**WORK REQUIRED**
In full and without change, return each entry.

Saved entries

══════

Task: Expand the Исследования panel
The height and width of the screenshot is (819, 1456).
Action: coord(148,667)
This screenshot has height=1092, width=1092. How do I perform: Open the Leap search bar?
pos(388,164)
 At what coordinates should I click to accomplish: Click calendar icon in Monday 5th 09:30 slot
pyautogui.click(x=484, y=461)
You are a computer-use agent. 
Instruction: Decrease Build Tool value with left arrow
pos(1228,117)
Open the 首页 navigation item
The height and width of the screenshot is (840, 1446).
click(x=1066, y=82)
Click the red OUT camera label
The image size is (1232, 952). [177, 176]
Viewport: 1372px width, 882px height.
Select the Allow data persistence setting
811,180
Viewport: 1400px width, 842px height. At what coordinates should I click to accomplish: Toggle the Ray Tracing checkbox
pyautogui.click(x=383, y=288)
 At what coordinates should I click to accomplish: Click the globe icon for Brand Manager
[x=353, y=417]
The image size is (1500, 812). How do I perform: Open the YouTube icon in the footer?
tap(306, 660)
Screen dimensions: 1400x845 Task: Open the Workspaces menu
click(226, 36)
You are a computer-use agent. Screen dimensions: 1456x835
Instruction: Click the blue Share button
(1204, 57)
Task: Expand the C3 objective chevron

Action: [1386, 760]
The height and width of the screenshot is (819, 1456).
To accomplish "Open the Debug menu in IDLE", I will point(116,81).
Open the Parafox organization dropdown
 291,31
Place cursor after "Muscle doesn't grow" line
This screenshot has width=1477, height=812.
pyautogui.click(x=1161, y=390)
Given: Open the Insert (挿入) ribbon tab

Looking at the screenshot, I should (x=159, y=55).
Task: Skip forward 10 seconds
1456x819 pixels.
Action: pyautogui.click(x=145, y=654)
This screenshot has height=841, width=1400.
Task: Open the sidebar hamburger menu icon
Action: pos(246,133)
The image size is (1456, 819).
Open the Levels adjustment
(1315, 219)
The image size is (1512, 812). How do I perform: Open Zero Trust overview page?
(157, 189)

══════

**RESULT OF THIS EXERCISE**
Task: Expand the Исследования panel
The height and width of the screenshot is (819, 1456).
Action: coord(148,667)
This screenshot has height=1092, width=1092. How do I perform: Open the Leap search bar?
pos(388,164)
 At what coordinates should I click to accomplish: Click calendar icon in Monday 5th 09:30 slot
pyautogui.click(x=484, y=461)
You are a computer-use agent. 
Instruction: Decrease Build Tool value with left arrow
pos(1228,117)
Open the 首页 navigation item
The height and width of the screenshot is (840, 1446).
click(x=1066, y=82)
Click the red OUT camera label
The image size is (1232, 952). [177, 176]
Viewport: 1372px width, 882px height.
Select the Allow data persistence setting
811,180
Viewport: 1400px width, 842px height. At what coordinates should I click to accomplish: Toggle the Ray Tracing checkbox
pyautogui.click(x=383, y=288)
 At what coordinates should I click to accomplish: Click the globe icon for Brand Manager
[x=353, y=417]
The image size is (1500, 812). How do I perform: Open the YouTube icon in the footer?
tap(306, 660)
Screen dimensions: 1400x845 Task: Open the Workspaces menu
click(226, 36)
You are a computer-use agent. Screen dimensions: 1456x835
Instruction: Click the blue Share button
(1204, 57)
Task: Expand the C3 objective chevron

Action: [1386, 760]
The height and width of the screenshot is (819, 1456).
To accomplish "Open the Debug menu in IDLE", I will point(116,81).
Open the Parafox organization dropdown
 291,31
Place cursor after "Muscle doesn't grow" line
This screenshot has width=1477, height=812.
pyautogui.click(x=1161, y=390)
Given: Open the Insert (挿入) ribbon tab

Looking at the screenshot, I should (x=159, y=55).
Task: Skip forward 10 seconds
1456x819 pixels.
Action: pyautogui.click(x=145, y=654)
This screenshot has height=841, width=1400.
Task: Open the sidebar hamburger menu icon
Action: pos(246,133)
The image size is (1456, 819).
Open the Levels adjustment
(1315, 219)
The image size is (1512, 812). How do I perform: Open Zero Trust overview page?
(157, 189)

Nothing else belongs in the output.